------ Materials provided

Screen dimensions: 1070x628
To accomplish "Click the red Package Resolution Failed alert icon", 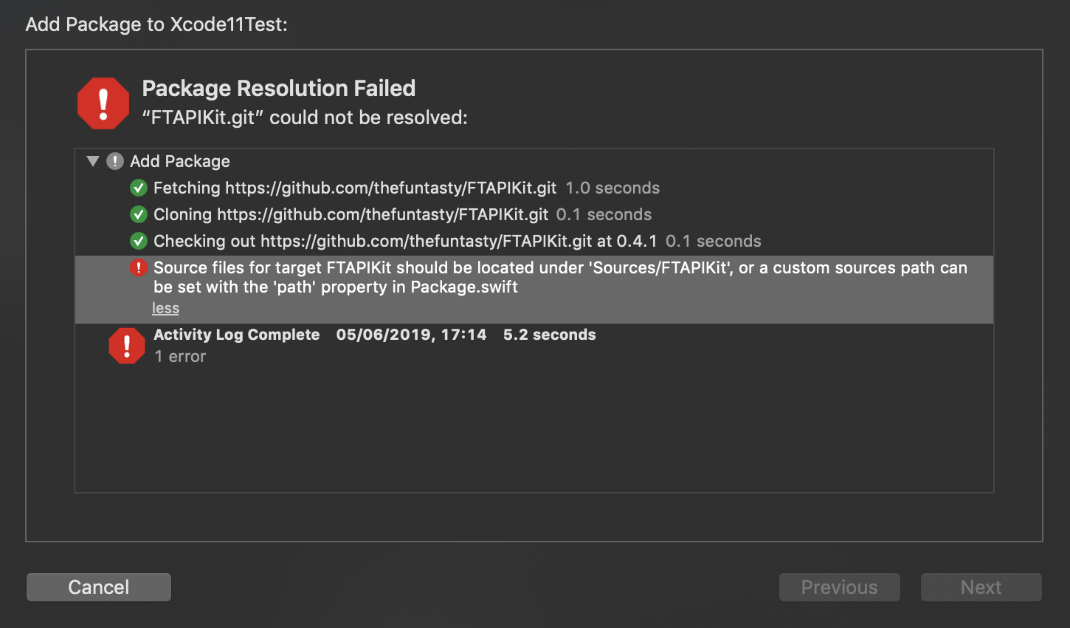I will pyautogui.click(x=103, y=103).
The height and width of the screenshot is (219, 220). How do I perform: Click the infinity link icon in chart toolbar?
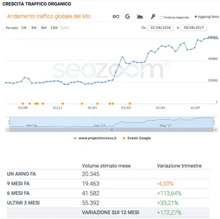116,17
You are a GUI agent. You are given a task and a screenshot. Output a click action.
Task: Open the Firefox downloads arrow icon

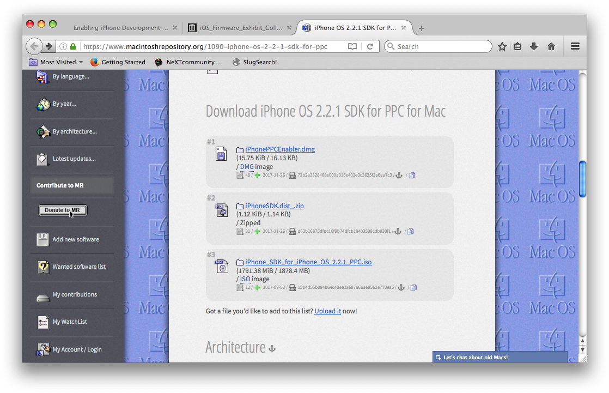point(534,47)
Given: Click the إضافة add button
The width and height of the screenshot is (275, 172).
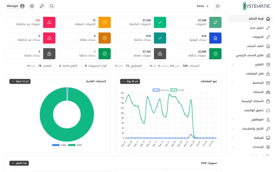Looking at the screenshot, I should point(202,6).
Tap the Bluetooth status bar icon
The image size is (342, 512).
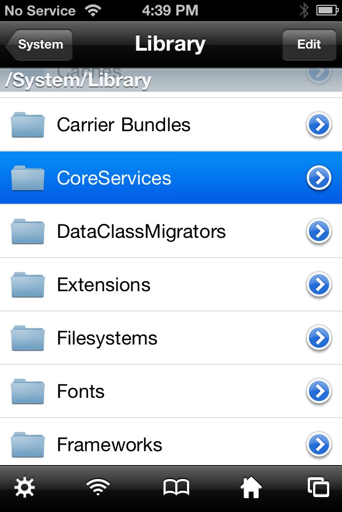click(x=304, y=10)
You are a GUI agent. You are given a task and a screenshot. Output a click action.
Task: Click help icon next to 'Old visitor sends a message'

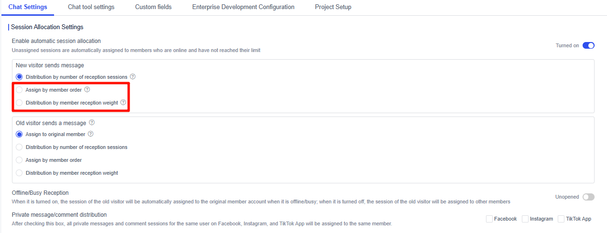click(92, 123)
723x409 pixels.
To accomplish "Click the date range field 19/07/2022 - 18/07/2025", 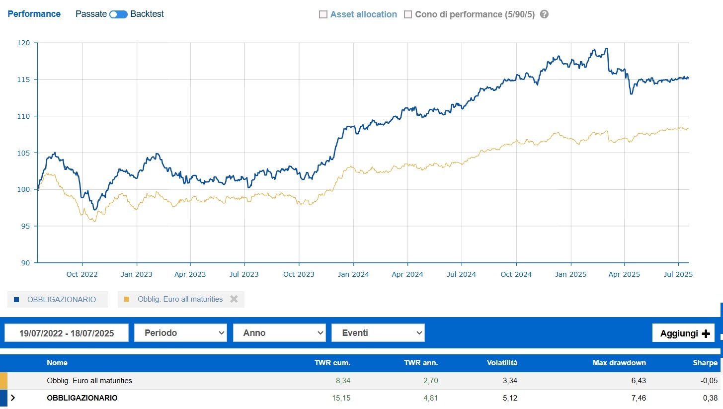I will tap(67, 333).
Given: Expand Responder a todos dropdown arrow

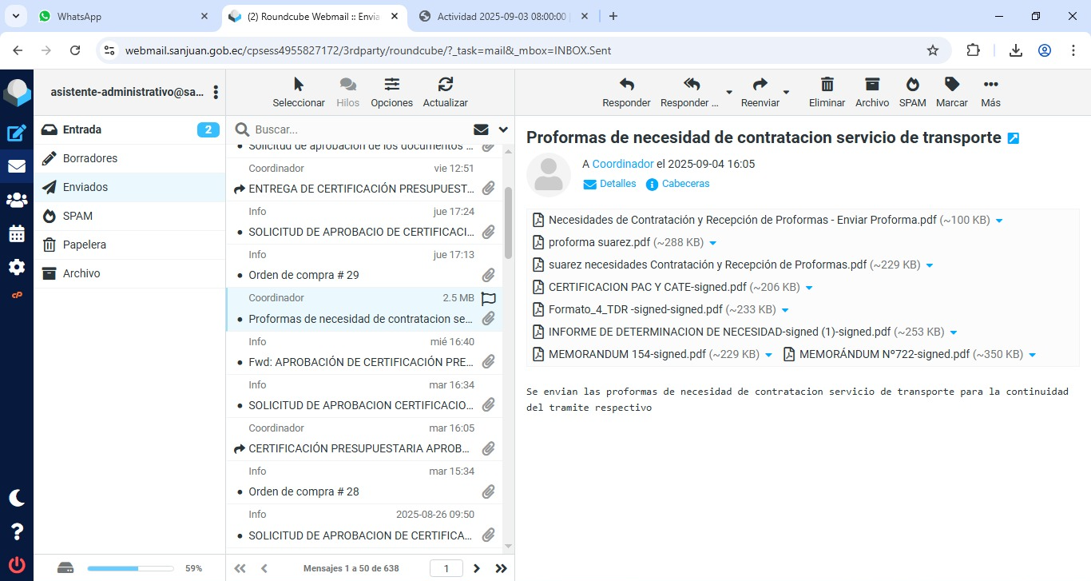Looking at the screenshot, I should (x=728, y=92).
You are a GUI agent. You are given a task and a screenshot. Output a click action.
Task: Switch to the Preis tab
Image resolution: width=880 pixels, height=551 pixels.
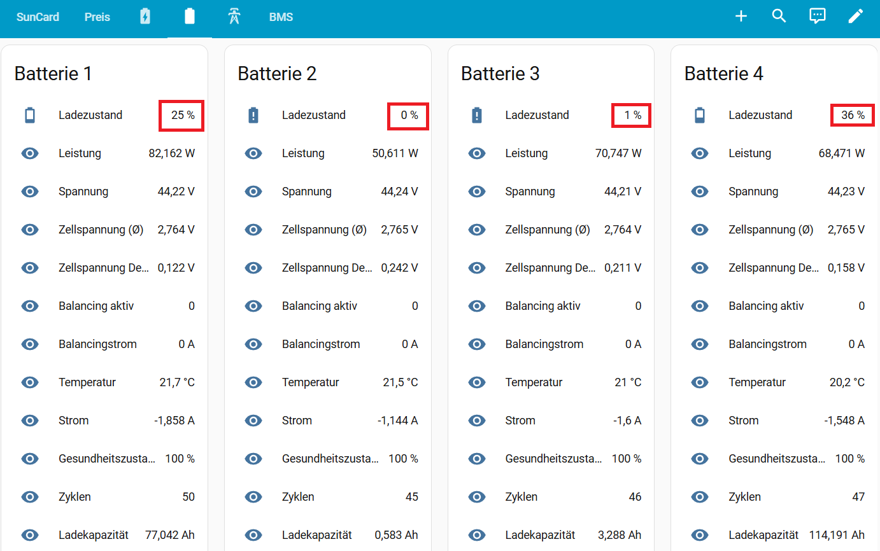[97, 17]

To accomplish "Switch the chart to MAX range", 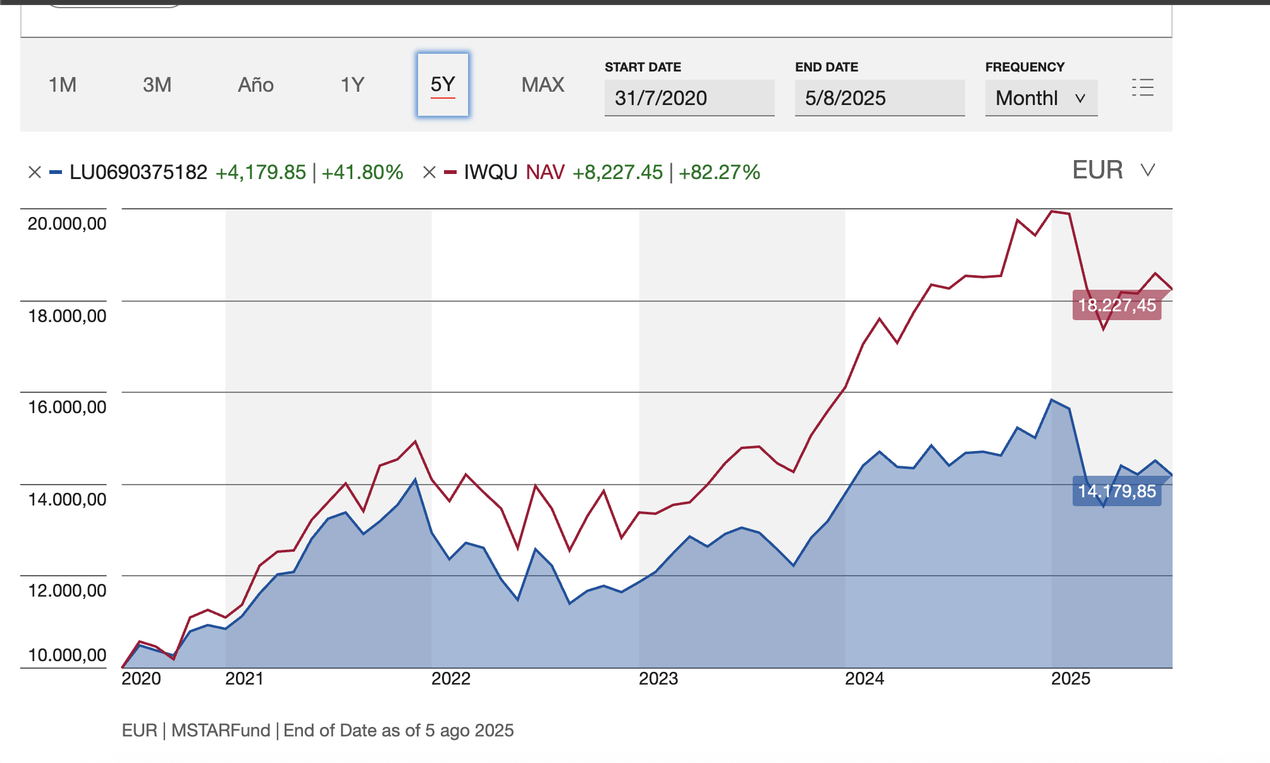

------------
------ Materials provided

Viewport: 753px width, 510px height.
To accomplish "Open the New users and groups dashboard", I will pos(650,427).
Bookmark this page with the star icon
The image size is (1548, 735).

------------

• _Task brief_
Everything above from the line containing "Image resolution: width=880" through the line containing "the chart to" must be repeated exactly, and the pictures must be left out.

• _Task answer_
Image resolution: width=880 pixels, height=551 pixels.
[97, 17]

To accomplish "Switch the chart to MAX range", 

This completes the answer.